Anna Bera

Cena prawdy

Anna Bera

Papierówka 2013. Pierwsze miejsce w kategorii wiekowej 16-19 lat

– Spóźnił się pan, panie Dariuszu – stwierdziłam na powitanie.
–  Nic się pani nie stało, że poczekała pani chwilę dłużej – odparł oschle właściciel domu. – Tak naprawdę chciałbym, żeby została pani jeszcze z godzinkę. Mam spotkanie z przyjaciółmi i nie mogę zająć się Olą.
Prychnęłam i powróciłam do salonu, żeby zaopiekować się czteroletnią córką swego pracodawcy. Miałam nadzieję, że zdąży wrócić do domu przed zachodem słońca, ale wiedziałam, że jako czterdziestoletnia stara panna nie mogę sobie pozwolić na stracenie dobrze płatnej pracy.
– Ach, pani Iwono? – zawołał mężczyzna z kuchni. – Niech pani przeniesie się z Olcią na piętro. Nie mogę pozwolić, żeby mała plątała się pod nogami, kiedy będziemy omawiać interesy.
Wzruszyłam ramionami i bez słowa złapałam podopieczną za rękę. Ta, kiedy ujrzała ojca, pobiegła do niego, upuszczając przy tym różowego małego misia na podłogę. Biznesmen uściskał córkę, po czym lekko popchnął ją w stronę Iwony.
–  Skarbie, idź z nianią na górę.
–  A potem poczytasz mi bajeczkę? – spytała dziewczynka niewinnym głosikiem.
–  Oczywiście. Potem.

To powiedziawszy, powrócił do kuchni, a ja zaprowadziłam Olę na górę. Tuż po tym, jak zamknęłam drzwi do pokoju dziewczynki, usłyszałam, że samochód podjechał pod bramę. Wkrótce po tym, z dołu słychać było głośne rozmowy. Stwierdziłam, że lepiej nie wtrącać się do życia osobistego chlebodawcy i zajęłam podopieczną czytaniem bajki dla dzieci. Po chwili mała spostrzegła, że nie ma przy sobie swego misia i wpadła w panikę.
- Spokojnie –  powiedziałam łagodnym głosem. – Zaraz z nim wrócę. Poczekaj sekundkę.
Po cichu zeszłam po schodach, żeby nie przeszkadzać osobom zgromadzonym w salonie, ominęłam nawet pierwszy stopień, który lekko skrzypiał. Znajomi rozmawiali przyciszonymi głosami.

–  ...pojawiły się problemy. Psy złapały trop.
– Myślisz, że coś znajdą? – spytał ktoś nieśmiałym głosem.
– Zawsze liczyliśmy się z tym, że mogą coś znaleźć – odezwał się Dariusz. – Musimy podjąć pewne kroki.
–  Trzeba na chwilę zwinąć interes – powiedziała jakaś kobieta.
- Możemy przenieść się do innego magazynu. Mógłbym pogadać z Henrykiem – rzekł właściciel domu.
–  Lepiej nie mieszać kolejnych osób – odpowiedziała kobieta.
Jeden z mężczyzn odchrząknął nerwowo.
–  Chyba nie mamy wyboru... – stwierdził.
- Jeśli ktoś będzie na tyle wścibski, żeby otworzyć skrzynię i zobaczy amfetaminę... – odrzekł ten, który zaczął mówić o policji, a ja poczułam, że jeżą mi się włosy.
– W każdej chwili ktoś to może zrobić. Wystarczy go przekupić – stwierdził Dariusz.
– A jeśli nie będzie chciał milczeć?
- Każdy ma swoją cenę, Michale – odpowiedziała……. kobieta. – Zawsze lepiej jest kogoś usunąć, ale niekoniecznie prościej.

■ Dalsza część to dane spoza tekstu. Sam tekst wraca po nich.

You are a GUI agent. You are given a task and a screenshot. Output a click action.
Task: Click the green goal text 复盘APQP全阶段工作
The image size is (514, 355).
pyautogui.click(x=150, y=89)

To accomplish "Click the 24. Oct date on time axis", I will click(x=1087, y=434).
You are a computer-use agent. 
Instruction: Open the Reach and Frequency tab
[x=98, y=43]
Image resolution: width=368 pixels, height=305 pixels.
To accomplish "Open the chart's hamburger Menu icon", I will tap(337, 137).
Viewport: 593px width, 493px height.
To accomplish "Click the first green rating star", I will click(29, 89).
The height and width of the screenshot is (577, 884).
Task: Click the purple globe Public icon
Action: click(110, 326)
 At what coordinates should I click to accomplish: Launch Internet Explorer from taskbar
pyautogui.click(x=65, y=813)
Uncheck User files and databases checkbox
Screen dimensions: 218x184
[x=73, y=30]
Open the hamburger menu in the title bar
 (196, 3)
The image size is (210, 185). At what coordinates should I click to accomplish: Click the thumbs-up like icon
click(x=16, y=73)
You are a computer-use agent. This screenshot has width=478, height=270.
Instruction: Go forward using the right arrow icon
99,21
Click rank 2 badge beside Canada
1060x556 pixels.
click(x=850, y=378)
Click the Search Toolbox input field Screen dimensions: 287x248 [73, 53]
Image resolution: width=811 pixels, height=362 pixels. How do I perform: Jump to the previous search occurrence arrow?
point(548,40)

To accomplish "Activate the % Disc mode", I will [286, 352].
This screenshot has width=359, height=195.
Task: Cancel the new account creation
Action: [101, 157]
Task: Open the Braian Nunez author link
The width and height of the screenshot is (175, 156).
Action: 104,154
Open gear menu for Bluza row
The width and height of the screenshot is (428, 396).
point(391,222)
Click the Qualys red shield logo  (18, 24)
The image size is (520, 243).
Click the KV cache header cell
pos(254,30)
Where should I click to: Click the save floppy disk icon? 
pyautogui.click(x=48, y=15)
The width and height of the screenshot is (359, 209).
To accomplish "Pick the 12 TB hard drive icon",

Oblał mnie zimny pot. Zdałam sobie sprawę, jak niebezpiecznie jest tego słuchać. Cichutko podeszłam do różowej przytulanki, podniosłam ją i ruszyłam na górę. Zapomniałam o drugim schodku, który zaskrzypiał przeraźliwie pod jej ciężarem. Z przerażeniem zaczęłam się wspinać po schodach, modląc się, żeby mnie nie usłyszeli.
Kilka sekund później u stóp stopni stanęli wszyscy konspiratorzy.
- No proszę, proszę... – zaczęła suchym głosem kobieta.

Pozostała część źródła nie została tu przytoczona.